4. Home care strategies

  • Patients should be trained to self‑administer on‑demand therapy (C1‑INH, icatibant, or ecallantide) as soon as swelling begins.
  • Maintain an up‑to‑date emergency action plan and carry a medical alert bracelet stating “Hereditary Angioedema – watch for airway swelling.”
  • Keep a log of attacks, triggers, and response to treatments to help the care team adjust therapy.

Prevention Tips

While HAE cannot be cured, many attacks can be prevented with vigilant lifestyle choices and appropriate prophylactic medication.

  • Identify personal triggers: Keep a diary of foods, stressors, medications, and activities that precede attacks.
  • Avoid estrogen‑containing products: Choose non‑hormonal contraception or progesterone‑only formulations.
  • Stay hydrated: Dehydration can increase blood viscosity and promote edema.
  • Practice stress‑reduction techniques: Yoga, mindfulness, or counseling can lower catecholamine surges that may activate kallikrein.
  • Schedule routine prophylaxis: Adhere to prescribed lanadelumab, berotralstat, or regular C1‑INH therapy.
  • Inform healthcare providers: Ensure dentists, surgeons, and anesthesiologists know of the diagnosis and have a plan for peri‑procedural prophylaxis.
  • Vaccinations: Maintain up‑to‑date immunizations (especially influenza and COVID‑19) to reduce infection‑related attacks.
  • Carry rescue medication: Always have on‑hand a dose of C1‑INH concentrate or icatibant for rapid self‑administration.

Emergency Warning Signs

Life‑threatening signs that require immediate emergency care (call 911 or go to the nearest emergency department):
  • Rapid swelling of the tongue, lips, or throat that makes speaking or breathing difficult.
  • Sudden shortness of breath, wheezing, or a feeling of “tightness” in the chest.
  • Stridor (high‑pitched breathing sound) or a hoarse voice.
  • Loss of consciousness or severe dizziness.
  • Severe abdominal pain with vomiting that does not improve after initial treatment.
  • Any swelling that does not improve within 30–60 minutes after self‑administered on‑demand therapy.

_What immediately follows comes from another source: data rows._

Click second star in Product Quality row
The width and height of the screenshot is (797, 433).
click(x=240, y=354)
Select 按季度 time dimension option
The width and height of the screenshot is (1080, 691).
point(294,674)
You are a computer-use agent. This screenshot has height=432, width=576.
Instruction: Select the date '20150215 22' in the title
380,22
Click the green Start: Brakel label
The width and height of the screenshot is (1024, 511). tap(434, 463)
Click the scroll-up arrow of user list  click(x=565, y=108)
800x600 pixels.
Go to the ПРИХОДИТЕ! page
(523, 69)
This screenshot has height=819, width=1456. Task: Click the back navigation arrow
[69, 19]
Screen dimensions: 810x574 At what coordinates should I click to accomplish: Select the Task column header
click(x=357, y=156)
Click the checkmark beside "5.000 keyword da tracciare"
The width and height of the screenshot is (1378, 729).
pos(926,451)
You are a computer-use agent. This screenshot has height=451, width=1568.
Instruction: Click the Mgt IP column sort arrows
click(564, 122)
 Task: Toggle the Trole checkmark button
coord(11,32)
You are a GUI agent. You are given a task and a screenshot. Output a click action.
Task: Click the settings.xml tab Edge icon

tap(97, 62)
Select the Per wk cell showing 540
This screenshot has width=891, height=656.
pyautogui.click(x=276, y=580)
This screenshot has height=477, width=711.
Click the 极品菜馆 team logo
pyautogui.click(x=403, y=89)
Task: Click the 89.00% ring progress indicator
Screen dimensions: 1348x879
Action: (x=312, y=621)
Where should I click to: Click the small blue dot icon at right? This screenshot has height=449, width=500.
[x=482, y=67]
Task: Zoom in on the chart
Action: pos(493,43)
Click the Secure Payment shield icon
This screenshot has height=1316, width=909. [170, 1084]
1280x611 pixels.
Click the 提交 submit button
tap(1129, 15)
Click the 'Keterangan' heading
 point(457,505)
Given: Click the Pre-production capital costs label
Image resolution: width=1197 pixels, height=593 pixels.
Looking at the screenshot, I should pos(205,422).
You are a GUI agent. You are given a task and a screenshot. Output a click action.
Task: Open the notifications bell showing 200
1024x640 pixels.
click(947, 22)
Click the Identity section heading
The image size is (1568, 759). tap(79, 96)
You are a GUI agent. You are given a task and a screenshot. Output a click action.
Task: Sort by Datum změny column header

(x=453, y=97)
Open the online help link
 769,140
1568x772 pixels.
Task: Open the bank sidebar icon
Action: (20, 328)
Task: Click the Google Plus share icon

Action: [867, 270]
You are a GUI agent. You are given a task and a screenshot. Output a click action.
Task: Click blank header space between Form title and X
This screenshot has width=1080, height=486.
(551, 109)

Do not wait for symptoms to resolve—airway obstruction can progress quickly.

Key Takeaways

  • Hereditary angioedema is a rare, genetic disorder caused by excess bradykinin due to a malfunctioning kallikrein‑kinin system.
  • Swelling is typically non‑itchy, lasts days, and does not respond to antihistamines or steroids.
  • Prompt diagnosis relies on low C4 levels and abnormal C1‑INH quantity or function; genetic testing is increasingly helpful.
  • Effective treatments (C1‑INH concentrate, icatibant, ecallantide, lanadelumab, berotralstat) can abort attacks and prevent future episodes.
  • Patients must have an emergency plan, carry rescue medication, and seek immediate care for any signs of airway compromise.

For personalized guidance, consult an allergist–immunologist or a specialized HAE clinic. Reliable information can also be found at the Mayo Clinic, the CDC, the NIH, and the WHO.